*Data section*.
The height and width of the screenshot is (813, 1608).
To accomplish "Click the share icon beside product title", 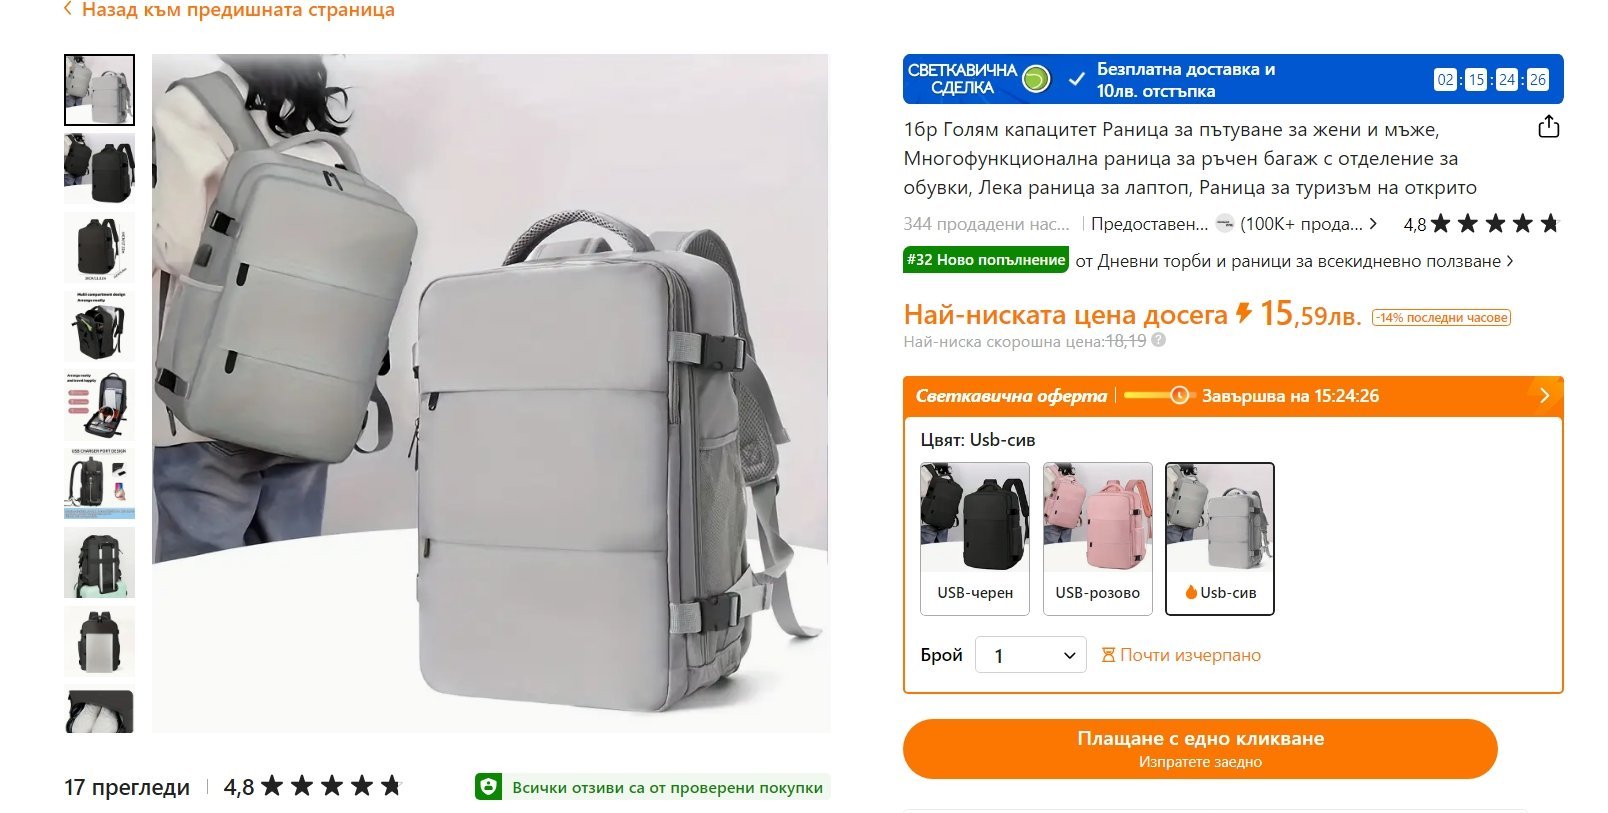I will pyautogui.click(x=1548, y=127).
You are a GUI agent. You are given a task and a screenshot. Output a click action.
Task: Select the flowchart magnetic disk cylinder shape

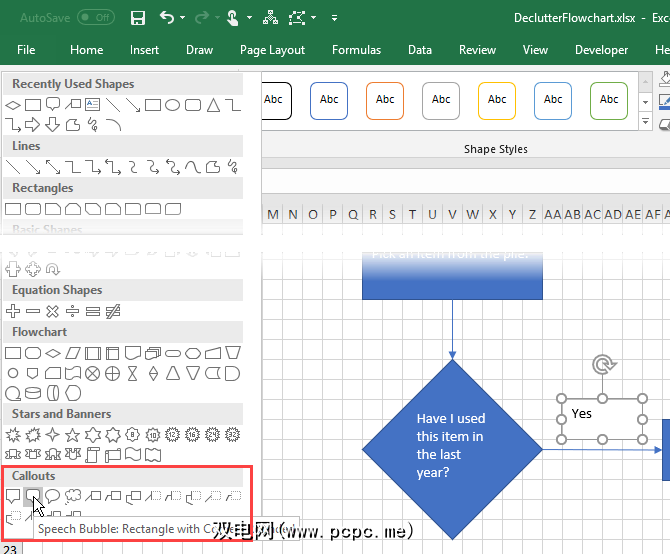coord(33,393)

* * *

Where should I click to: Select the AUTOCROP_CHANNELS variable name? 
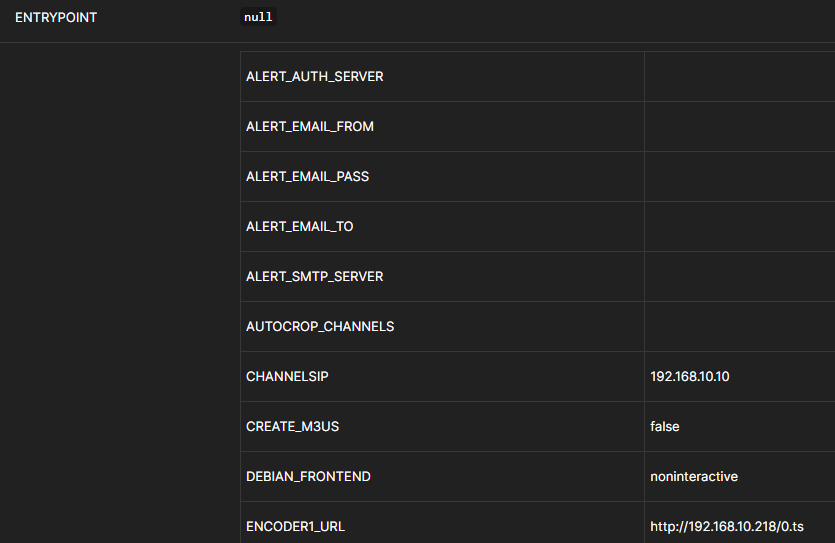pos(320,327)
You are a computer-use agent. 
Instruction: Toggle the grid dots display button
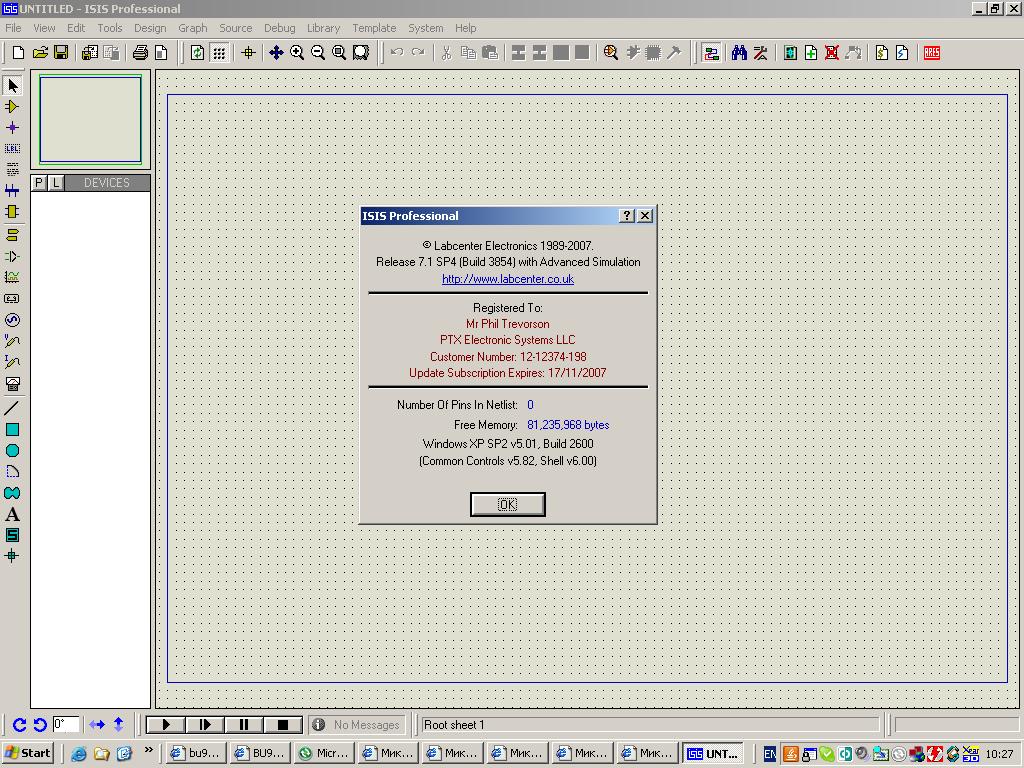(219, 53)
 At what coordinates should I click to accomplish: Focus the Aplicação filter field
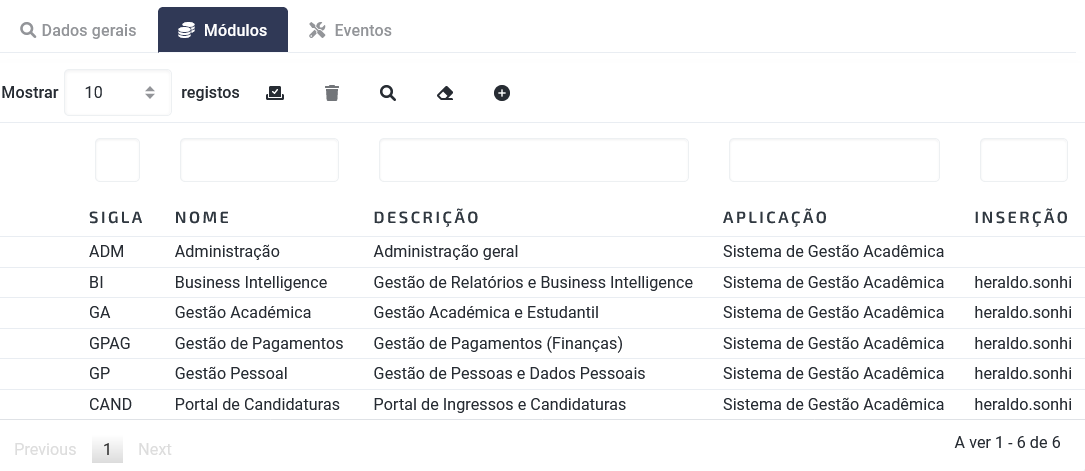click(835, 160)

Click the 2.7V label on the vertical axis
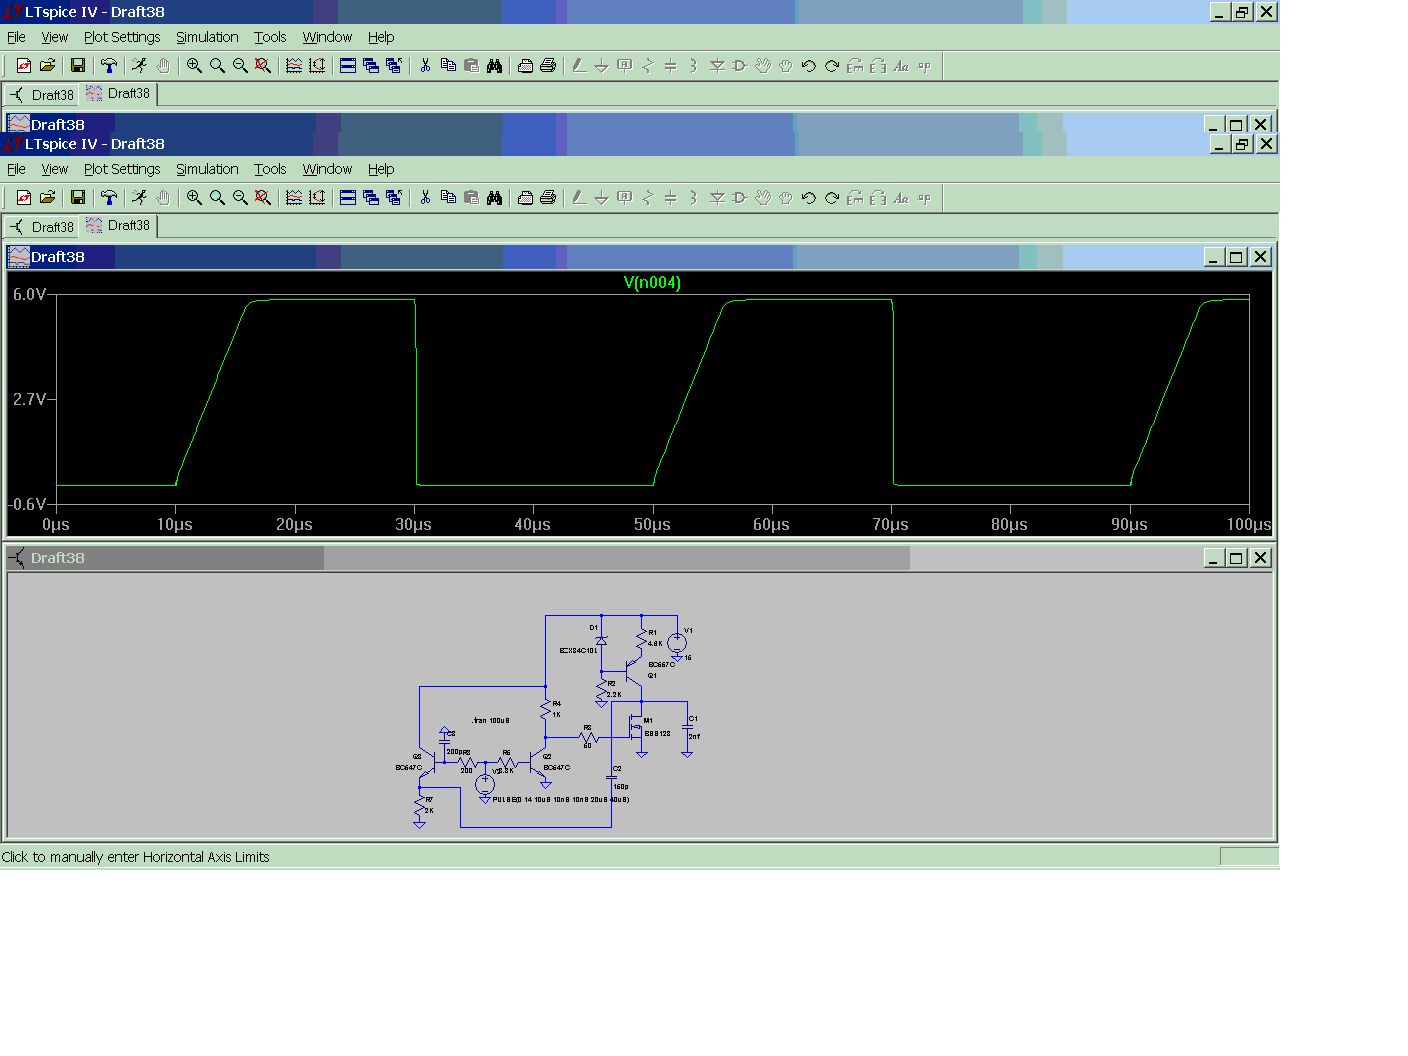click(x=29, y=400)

* * *

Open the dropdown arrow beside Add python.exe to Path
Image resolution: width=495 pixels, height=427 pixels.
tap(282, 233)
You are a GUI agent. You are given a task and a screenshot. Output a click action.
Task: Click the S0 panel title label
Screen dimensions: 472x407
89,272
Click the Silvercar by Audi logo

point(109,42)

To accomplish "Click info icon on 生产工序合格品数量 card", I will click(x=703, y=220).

*Exercise*.
The exact lines of the material above starting at the one that contains "Open the dropdown" and ending at the one that contains "Task: Click the S0 panel title label" are what to retype; leave out everything else.

*Answer section*.
Open the dropdown arrow beside Add python.exe to Path
Image resolution: width=495 pixels, height=427 pixels.
tap(282, 233)
You are a GUI agent. You are given a task and a screenshot. Output a click action.
Task: Click the S0 panel title label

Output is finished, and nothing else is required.